*Exercise instructions*:
Copy these entries word for word, leaving out the pictures.

*Given information*:
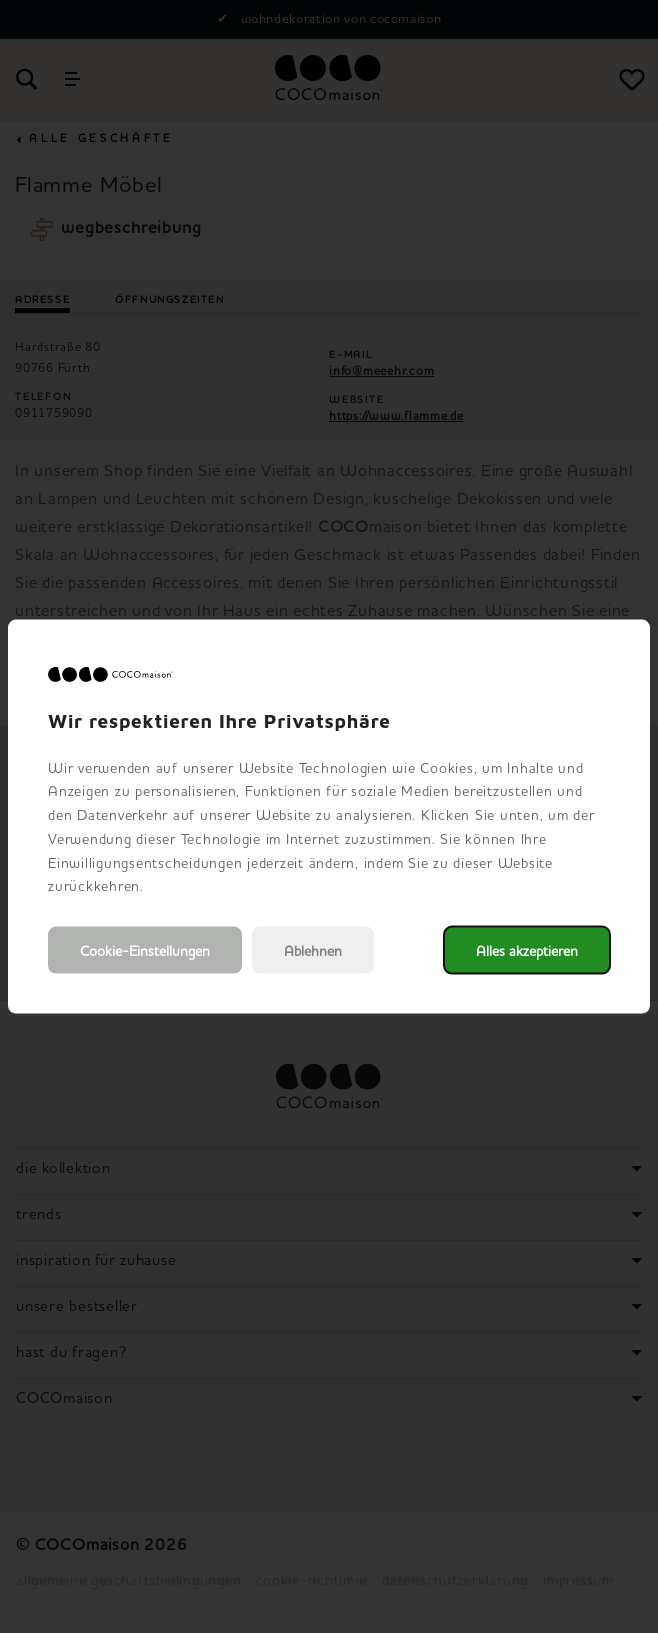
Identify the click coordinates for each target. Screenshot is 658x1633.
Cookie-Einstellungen (145, 950)
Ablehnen (313, 950)
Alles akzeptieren (527, 950)
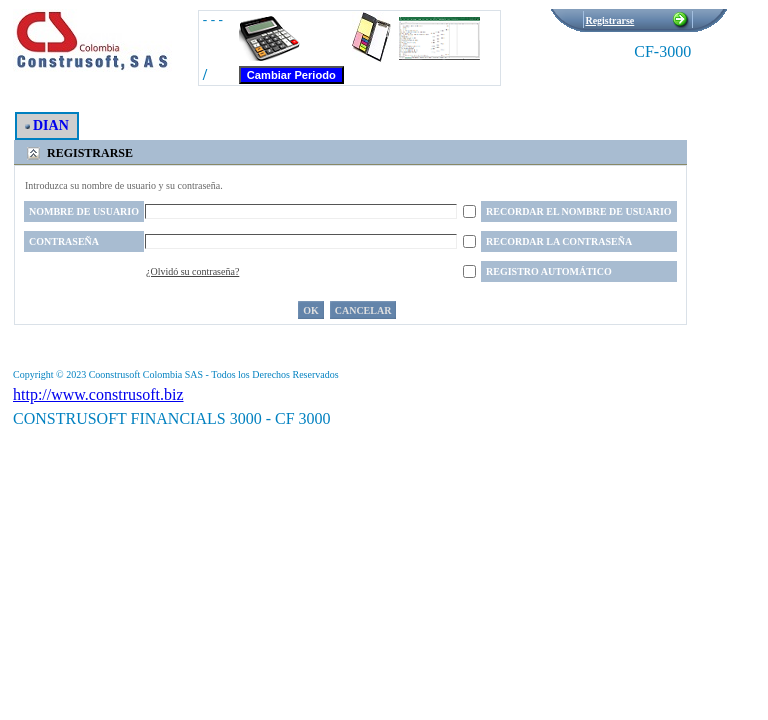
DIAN (47, 125)
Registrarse (609, 20)
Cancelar (363, 310)
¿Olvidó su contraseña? (192, 271)
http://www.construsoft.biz (98, 394)
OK (311, 310)
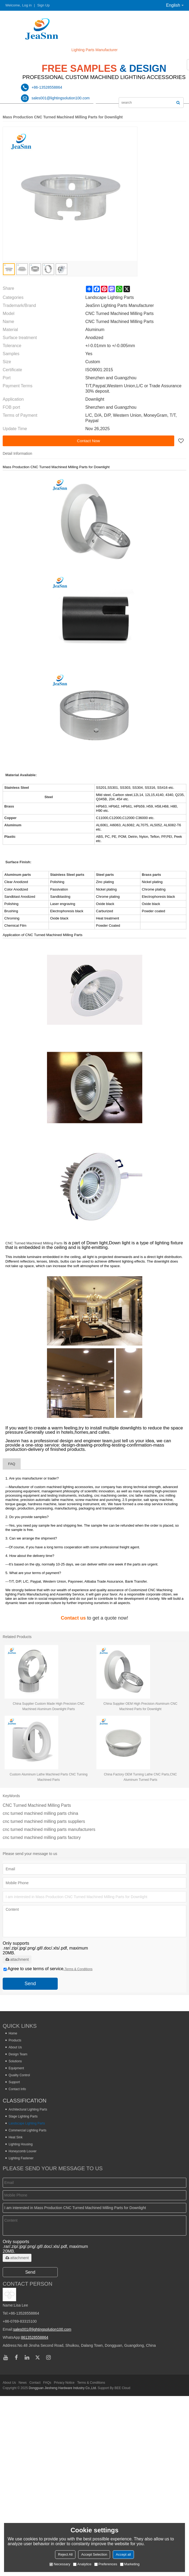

*Full output*:
Identify the click coordinates for each target. Screenshot is 658x1633.
Cookie-Einstellungen (145, 950)
Ablehnen (313, 950)
Alles akzeptieren (527, 950)
DIAN (47, 125)
Registrarse (609, 20)
Cancelar (363, 310)
¿Olvidó su contraseña? (192, 271)
http://www.construsoft.biz (98, 394)
OK (311, 310)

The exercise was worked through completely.